Episode 38: An Ending (Meldrick)
Cast
Meldrick (POV), Aadya
Setting
The Palace, The Dells, Elesara
The walk back to their room was long and silent.
Once safely behind closed doors, Aadya’s hand reached out for his arm.
He turned in response. Her blue eyes glowed like matching aquamarines. He looked just below them, at her lips that always turned a shade darker when she was upset.
“You’re my wife but you clearly don’t want to be,” he said as he pulled himself away from Aadya’s embrace.
The arm’s length between them felt as great as the desert’s wide expanse.
He could see the hurt in her eyes, the way her hands were held like opposite magnets in her refusal to knead them together, in her need to touch and exert her emotion in some way that made her feel less vulnerable.
“It’s complicated, Mel,” she stated.
“No, it’s not Aadya.”
She let two tears fall freely, in the abyss of space that he wanted so much to cross but couldn’t, for himself and his sanity. Finally, her hands found each other.
“You don’t understand,” she insisted.
He did, actually. He had just grown tired of sympathy.
“If the roles were reversed, would you be with just him or would you come sneaking off to me at night?” Mel asked.
She was silent. Her silence said more than any words could have.
“That’s what I thought.” he stated. It was bullshit coming back, marrying her. She didn’t want this. He felt like an idiot, but she was his only. He had never been with anyone else.
“I don’t want to lose you,” she begged.
“You’re going to lose at least one of us. You can’t have everything you want in life,” he argued, even though he wanted to give her everything. It was too much to put himself through this year after year. Pregnancy after pregnancy.
All the nights she tumbled in reeking of alcohol and gancanagh were weighing on him heavier with time. He knew it was like a drug. But it didn’t take away the sting of it.
“What about the kingdom?” she whimpered through tear-filled eyes.
The kingdom. That’s what she thought about, when it came to him.
“Fuck the kingdom,” he yelled as his hands ran down his face, smearing his vision. “I’m not walking out on the kingdom. But this has to stop.”
“I can’t.”
“I said this has to stop, not you. You don’t have to do anything. No action, Aadya, is more than enough.”
“No, I mean I don’t know how.”
She looked like she was about to collapse.
He didn’t know which was better, to make her stand on her own to push her to do something, and risk losing her, or to hold her and risk being sucked back into her indecision.
He wanted, so much, to give her everything.
“Do you want to?” He asked. He wished there was somewhere to sit or something to lean against. “What do you want?”
“You,” she said, her voice grasping for something – anything.
He let his shoulders drop and his body move closer. He enveloped her in his embrace and she let her body move with the waves of tears and emotion that escaped through the walls she had kept up.
His hand slid through her waves of hair and he pressed her closer to him, “It’s okay, Aadya. It’s okay.”
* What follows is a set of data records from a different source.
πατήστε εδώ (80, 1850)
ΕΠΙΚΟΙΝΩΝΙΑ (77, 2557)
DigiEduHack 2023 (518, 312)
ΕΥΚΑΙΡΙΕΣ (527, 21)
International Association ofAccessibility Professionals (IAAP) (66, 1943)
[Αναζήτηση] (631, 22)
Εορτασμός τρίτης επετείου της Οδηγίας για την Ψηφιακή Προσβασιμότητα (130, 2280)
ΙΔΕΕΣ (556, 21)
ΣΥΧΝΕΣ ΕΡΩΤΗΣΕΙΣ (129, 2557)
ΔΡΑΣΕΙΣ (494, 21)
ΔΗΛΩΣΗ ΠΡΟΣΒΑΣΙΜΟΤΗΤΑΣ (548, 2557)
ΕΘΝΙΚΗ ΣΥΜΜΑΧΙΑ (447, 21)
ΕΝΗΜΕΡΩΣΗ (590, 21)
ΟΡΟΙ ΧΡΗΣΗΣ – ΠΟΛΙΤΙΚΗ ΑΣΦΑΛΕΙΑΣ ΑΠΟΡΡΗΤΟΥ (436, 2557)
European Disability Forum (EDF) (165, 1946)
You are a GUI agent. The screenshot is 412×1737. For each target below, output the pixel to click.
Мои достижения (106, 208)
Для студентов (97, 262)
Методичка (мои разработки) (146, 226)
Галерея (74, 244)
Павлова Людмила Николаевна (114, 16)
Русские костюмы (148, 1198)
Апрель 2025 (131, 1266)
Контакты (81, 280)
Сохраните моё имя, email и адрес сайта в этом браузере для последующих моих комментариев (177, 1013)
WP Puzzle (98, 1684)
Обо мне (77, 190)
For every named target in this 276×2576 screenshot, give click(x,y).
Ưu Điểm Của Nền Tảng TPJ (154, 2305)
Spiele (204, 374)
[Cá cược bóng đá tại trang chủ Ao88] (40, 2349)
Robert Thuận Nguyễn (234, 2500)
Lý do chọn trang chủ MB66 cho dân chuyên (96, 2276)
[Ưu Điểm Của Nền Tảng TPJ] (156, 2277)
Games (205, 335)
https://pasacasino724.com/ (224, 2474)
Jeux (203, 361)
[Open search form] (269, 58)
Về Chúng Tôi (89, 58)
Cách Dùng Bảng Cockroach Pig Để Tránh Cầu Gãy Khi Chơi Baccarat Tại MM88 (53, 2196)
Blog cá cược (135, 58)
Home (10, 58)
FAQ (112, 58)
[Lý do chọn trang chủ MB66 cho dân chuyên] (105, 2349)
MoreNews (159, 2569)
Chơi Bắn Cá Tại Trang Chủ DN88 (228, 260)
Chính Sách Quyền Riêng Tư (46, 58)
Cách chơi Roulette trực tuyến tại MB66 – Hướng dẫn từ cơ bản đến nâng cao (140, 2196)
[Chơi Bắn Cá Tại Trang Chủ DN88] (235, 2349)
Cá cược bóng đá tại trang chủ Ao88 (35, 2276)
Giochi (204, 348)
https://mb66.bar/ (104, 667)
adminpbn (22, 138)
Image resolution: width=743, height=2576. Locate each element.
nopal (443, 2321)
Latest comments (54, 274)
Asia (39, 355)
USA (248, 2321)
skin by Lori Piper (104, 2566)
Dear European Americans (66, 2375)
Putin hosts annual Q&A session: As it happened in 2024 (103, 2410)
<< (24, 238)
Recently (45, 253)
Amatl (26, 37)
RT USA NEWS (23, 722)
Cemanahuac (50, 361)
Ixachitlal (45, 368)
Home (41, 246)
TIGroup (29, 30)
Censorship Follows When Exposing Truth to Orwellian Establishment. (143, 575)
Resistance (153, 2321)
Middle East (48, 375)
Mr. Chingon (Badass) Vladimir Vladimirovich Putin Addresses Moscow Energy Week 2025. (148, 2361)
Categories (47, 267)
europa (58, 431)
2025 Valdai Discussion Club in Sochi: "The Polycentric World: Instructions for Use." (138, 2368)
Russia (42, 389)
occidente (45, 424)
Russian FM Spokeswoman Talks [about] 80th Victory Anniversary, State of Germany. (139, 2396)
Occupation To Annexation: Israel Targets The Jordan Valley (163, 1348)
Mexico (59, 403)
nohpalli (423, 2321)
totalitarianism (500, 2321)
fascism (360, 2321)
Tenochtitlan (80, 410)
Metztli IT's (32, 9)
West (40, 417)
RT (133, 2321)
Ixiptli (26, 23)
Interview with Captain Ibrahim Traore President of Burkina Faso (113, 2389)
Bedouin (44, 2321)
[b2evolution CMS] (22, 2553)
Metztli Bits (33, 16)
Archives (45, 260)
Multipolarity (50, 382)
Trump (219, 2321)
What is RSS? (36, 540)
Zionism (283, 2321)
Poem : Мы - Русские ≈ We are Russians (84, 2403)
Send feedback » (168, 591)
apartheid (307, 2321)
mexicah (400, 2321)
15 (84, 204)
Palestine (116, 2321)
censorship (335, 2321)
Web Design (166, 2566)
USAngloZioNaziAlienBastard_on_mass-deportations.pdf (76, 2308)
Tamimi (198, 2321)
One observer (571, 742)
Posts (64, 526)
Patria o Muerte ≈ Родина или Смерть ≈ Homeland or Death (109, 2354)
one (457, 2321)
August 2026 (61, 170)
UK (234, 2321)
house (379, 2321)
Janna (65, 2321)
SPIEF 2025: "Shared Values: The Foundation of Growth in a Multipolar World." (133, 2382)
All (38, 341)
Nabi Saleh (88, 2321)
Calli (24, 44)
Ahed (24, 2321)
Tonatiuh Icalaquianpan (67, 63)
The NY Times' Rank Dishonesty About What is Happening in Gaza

“Aadya?” he breathed into her hair.
“Hmm?” she hummed, the sweetest tones of her voice coming through.
“Have you considered…”
Vulnerable. He hated being vulnerable. This was an almost impossible bridge to gap with her. A question he hated asking.
“Perhaps, you could bond to me.”
In twenty years, she had never removed the talisman around her neck. It had been given to her after Drey’s death, so she wouldn’t have to bond unless she wanted to.
Her hand reached for it, and her eyes were pools of water, as she looked at him.
“If we can’t do this without it, I don’t think we should do it at all,” she replied.
He rested his forehead against hers, and promised that as much as he loved her he would move on for himself. And for her. So she could someday meet the someone that she could bond to.
He inhaled, and her scent filled him. He didn’t want this to end. He never wanted to stop smelling the sweet tones of flowers and earth mixing in with the fresh spring showers and smouldering lava fields that made her so unique and so deliriously desirable.
“Okay,” he responded, and he stepped back.
She reached out for him, “Mel.”
“Aadya,” he said. “I don’t want you to turn into my mother. I don’t want you to be with someone that isn’t everything. We’ve done a good with this kingdom. But you deserve to fall in love. To love..” he choked back tears. “To love someone completely.”
Aadya wiped her eyes, “You don’t have to go,” she begged.
Except he did, because if he didn’t go now five years would turn into ten. Ten years could turn into a decade, a century, a millennium… their entire lives could escape them waiting for another moment where everything was as clear as it was right now.
So for her, “I do.”
He moved back, toward the doorway, toward another future where maybe he could find someone who loved him without the shadow of his mother’s tyranny.